Surface modification with cholesteryl acetyl carnitine, a novel cationic agent, elevates cancer cell uptake of the PEGylated liposomes.

The present study aimed to synthesize cholesteryl acetyl carnitine (CAC), and surface modify the PEGylated liposomes with the intention of enhanced cancer cell uptake. For this, CAC synthesis was performed in amine-free esterification conditions and then four liposomal formulations of unmodified, CAC/PEG, and CAC + PEG-modified were prepared by ethanol injection method. Cytotoxicity of the liposomes was investigated in A549 cells, followed by cellular uptake assessments of coumarin 6 (C6)-loaded liposomes. The results of ATR-FTIR, 1HNMR, and 13CNMR demonstrated successful formation of CAC. A molecular docking study showed efficient binding affinities rather than carnitine to the active site of four carnitine transporters. Liposomal formulations possessed spherical morphology with a mean particle size range of 112-138 nm, narrow size distribution, and negative surface charge.

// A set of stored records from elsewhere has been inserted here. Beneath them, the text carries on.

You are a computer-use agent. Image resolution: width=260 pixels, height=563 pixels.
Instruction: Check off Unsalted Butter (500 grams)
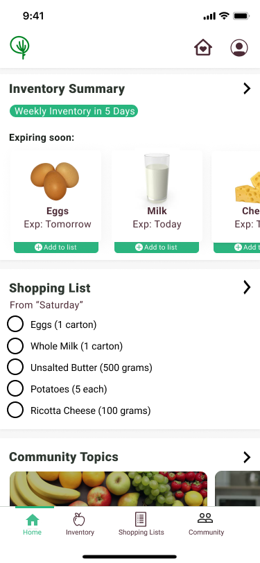15,367
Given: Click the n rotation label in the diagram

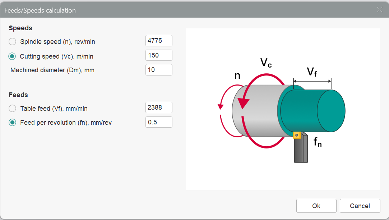Looking at the screenshot, I should tap(237, 76).
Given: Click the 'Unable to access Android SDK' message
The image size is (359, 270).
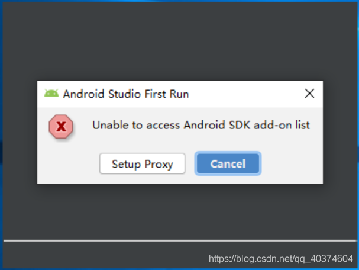Looking at the screenshot, I should [x=201, y=125].
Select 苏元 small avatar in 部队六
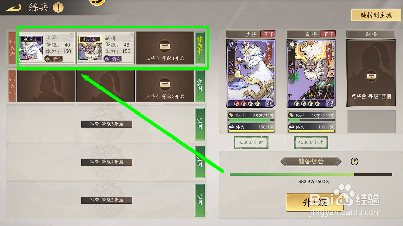This screenshot has height=226, width=403. [31, 48]
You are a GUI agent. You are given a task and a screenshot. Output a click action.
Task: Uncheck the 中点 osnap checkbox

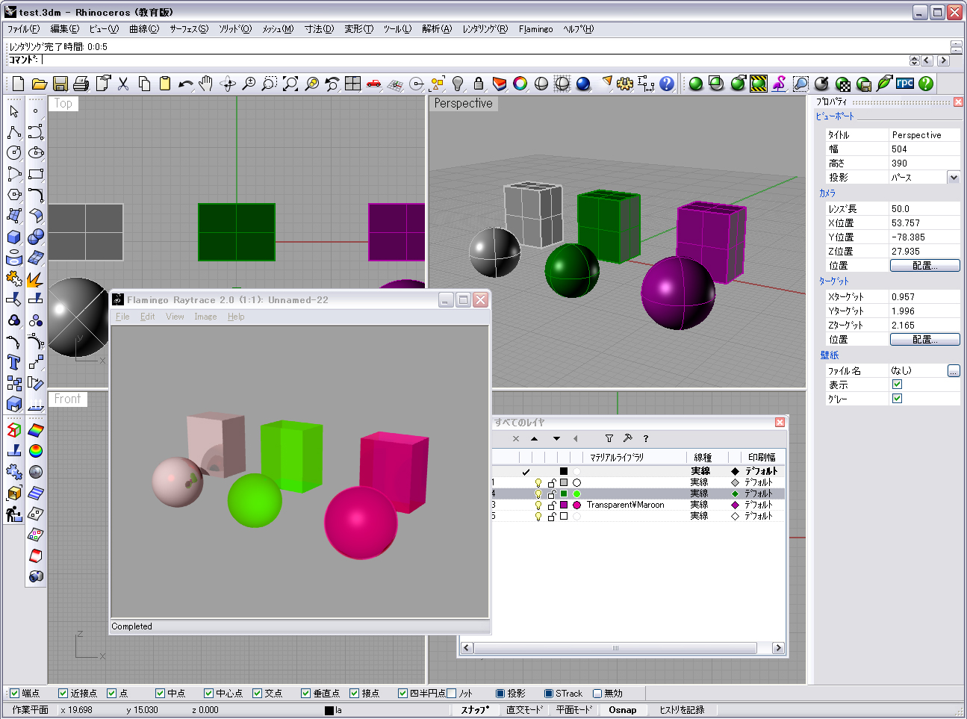click(160, 694)
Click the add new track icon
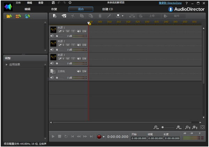Image resolution: width=209 pixels, height=147 pixels. pos(63,16)
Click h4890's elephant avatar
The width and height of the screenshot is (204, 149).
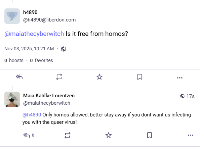[12, 16]

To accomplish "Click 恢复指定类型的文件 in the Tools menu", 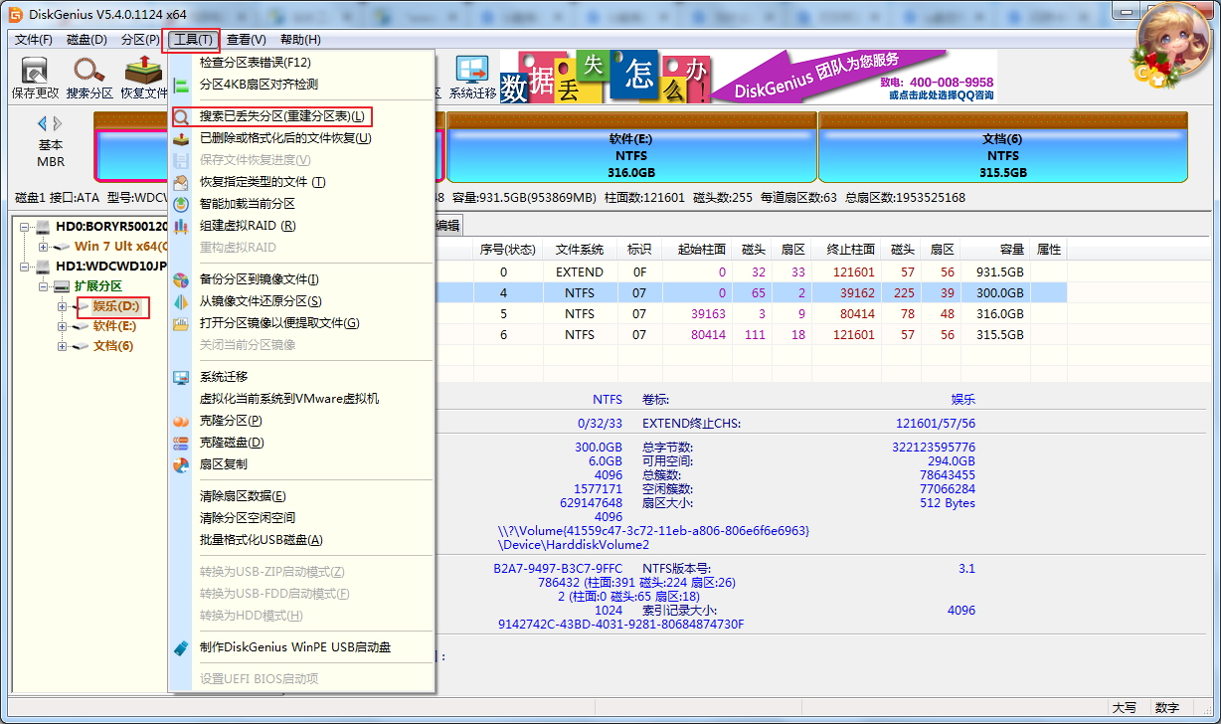I will click(262, 182).
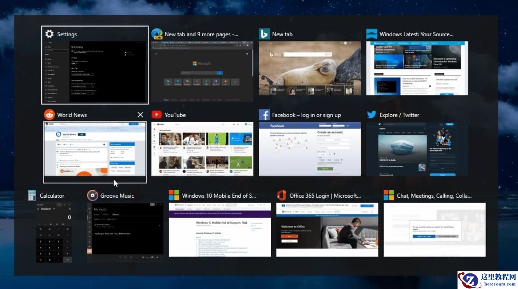Click the Bing icon next to New tab
Screen dimensions: 518x289
[265, 34]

All formulations had low cytotoxicity at 0.5 mg/ml, but high cytotoxicity at around 2.5 mg/ml. The lowest IC50 was obtained for CAC modified liposomes. CAC + PEG-modified liposomes had the highest cellular uptake. In conclusion, CAC + PEG modification of liposomes is an effective approach for increasing A549 cellular uptake, with low cytotoxicity at commonly applied liposome concentrations. The elevated uptake may be due to the involvement of the organic cation transporter, cationic structure, and the metabolic preference of CAC in cancer cells.